Le Parlement européen approuve l’actualisation de l’accord de coopération scientifique entre l’UE et le Maroc

Le Parlement européen a approuvé, en séance plénière mercredi à Strasbourg, une résolution portant modification et complément de l’accord de coopération scientifique et technologique Maroc-UE, qui fixe les modalités de la participation du Royaume au partenariat en matière de recherche et d’innovation dans la zone méditerranéenne (PRIMA).

Cette résolution actualise le cadre juridique régissant la participation du Maroc à ce partenariat euro-méditerranéen de recherche et d’innovation.

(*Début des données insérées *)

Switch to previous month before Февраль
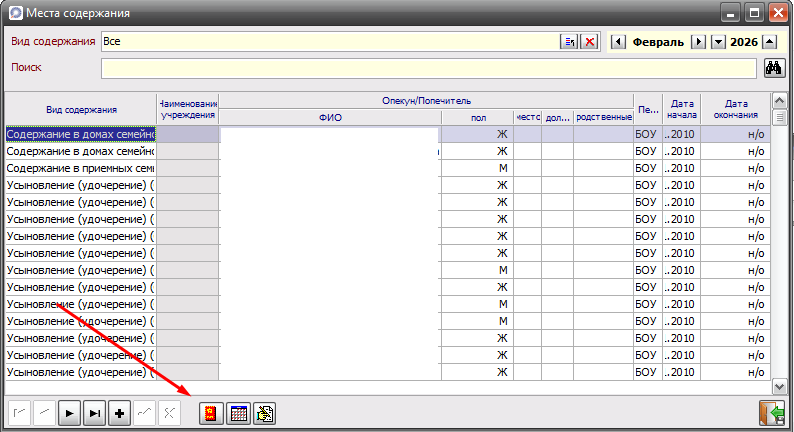 [x=617, y=42]
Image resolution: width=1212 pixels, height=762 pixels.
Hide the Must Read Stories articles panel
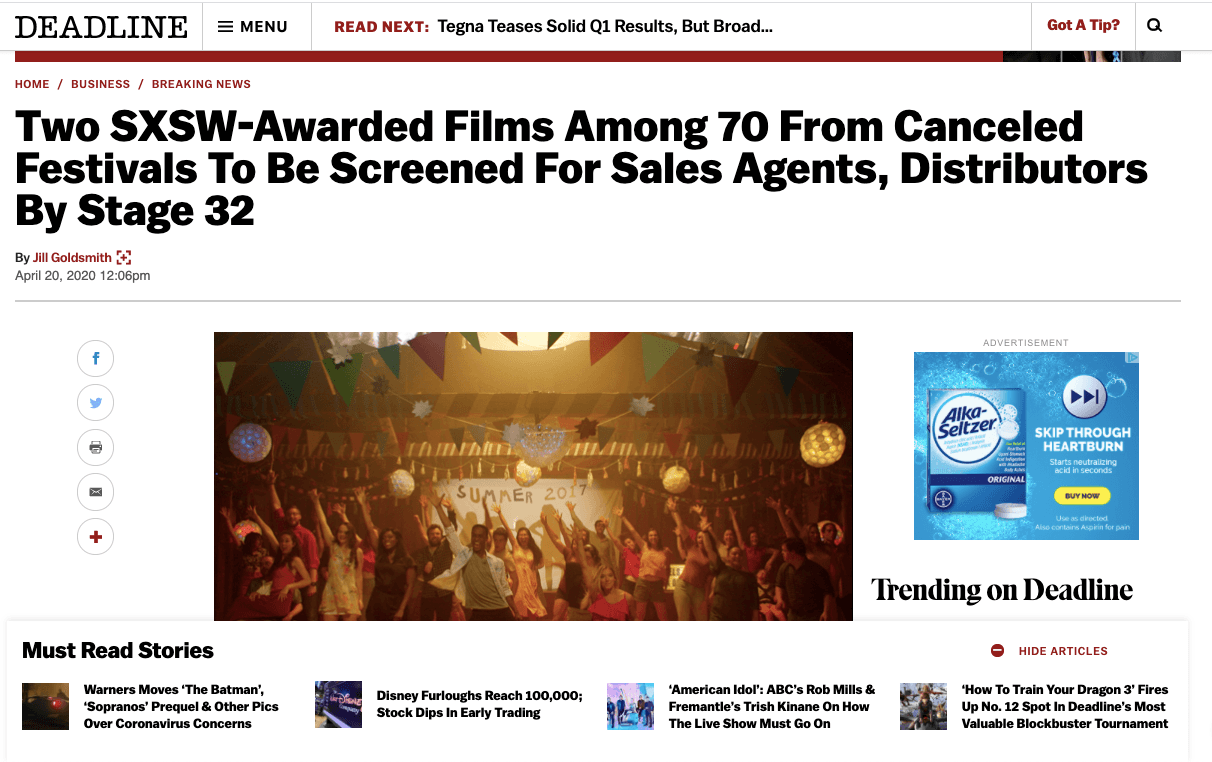click(1063, 651)
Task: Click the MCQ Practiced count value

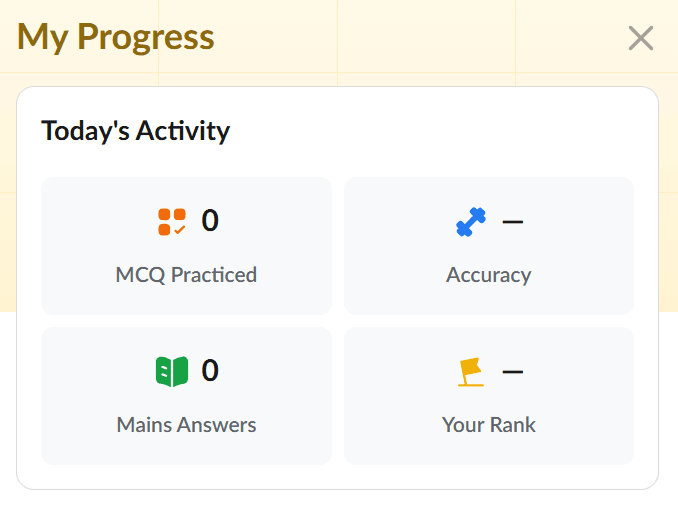Action: 210,221
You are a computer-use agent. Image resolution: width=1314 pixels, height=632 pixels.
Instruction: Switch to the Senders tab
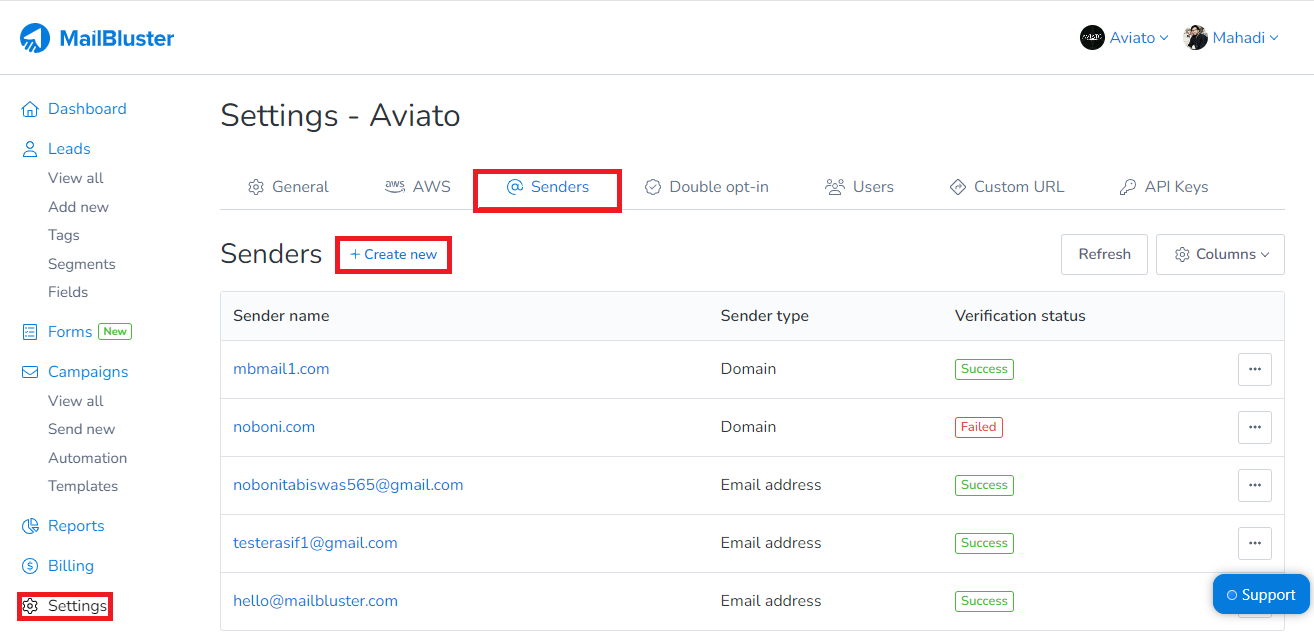coord(547,186)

Lancé en 2018, le partenariat PRIMA (Partnership for Research and Innovation in the Mediterranean Area) est une initiative euro-méditerranéenne visant à financer des projets conjoints de recherche et d’innovation destinés à répondre aux principaux défis auxquels est confronté l’espace méditerranéen.

Cette coopération porte essentiellement sur la gestion durable de l’eau, l’agriculture, les systèmes alimentaires et l’adaptation au changement climatique.

Au cours de cette session plénière qui se tient dans la capitale alsacienne, le PE a également approuvé une résolution portant modification de l’accord euro-méditerranéen relatif aux services aériens entre l’UE et le Maroc, afin d’y intégrer la Croatie.

Le protocole approuvé par les eurodéputés modifie l’accord liant les deux parties afin d’étendre son application à la Croatie, État membre de l’Union européenne depuis le 1er juillet 2013.

Signé à Bruxelles en décembre 2006 et entré en vigueur en mars 2018, l’accord euro-méditerranéen relatif aux services aériens encadre les relations entre l’Union européenne et le Maroc dans le domaine du transport aérien.

Cet accord prévoit notamment l’ouverture progressive des marchés, le rapprochement des réglementations applicables au secteur ainsi que le renforcement de la coopération en matière de sécurité, de sûreté aérienne, de gestion du trafic aérien, de concurrence et de protection des consommateurs.

Le protocole approuvé par le Parlement européen adapte cet accord au cadre institutionnel de l’Union européenne en l’étendant à la Croatie, sans en modifier les objectifs ni les principales dispositions.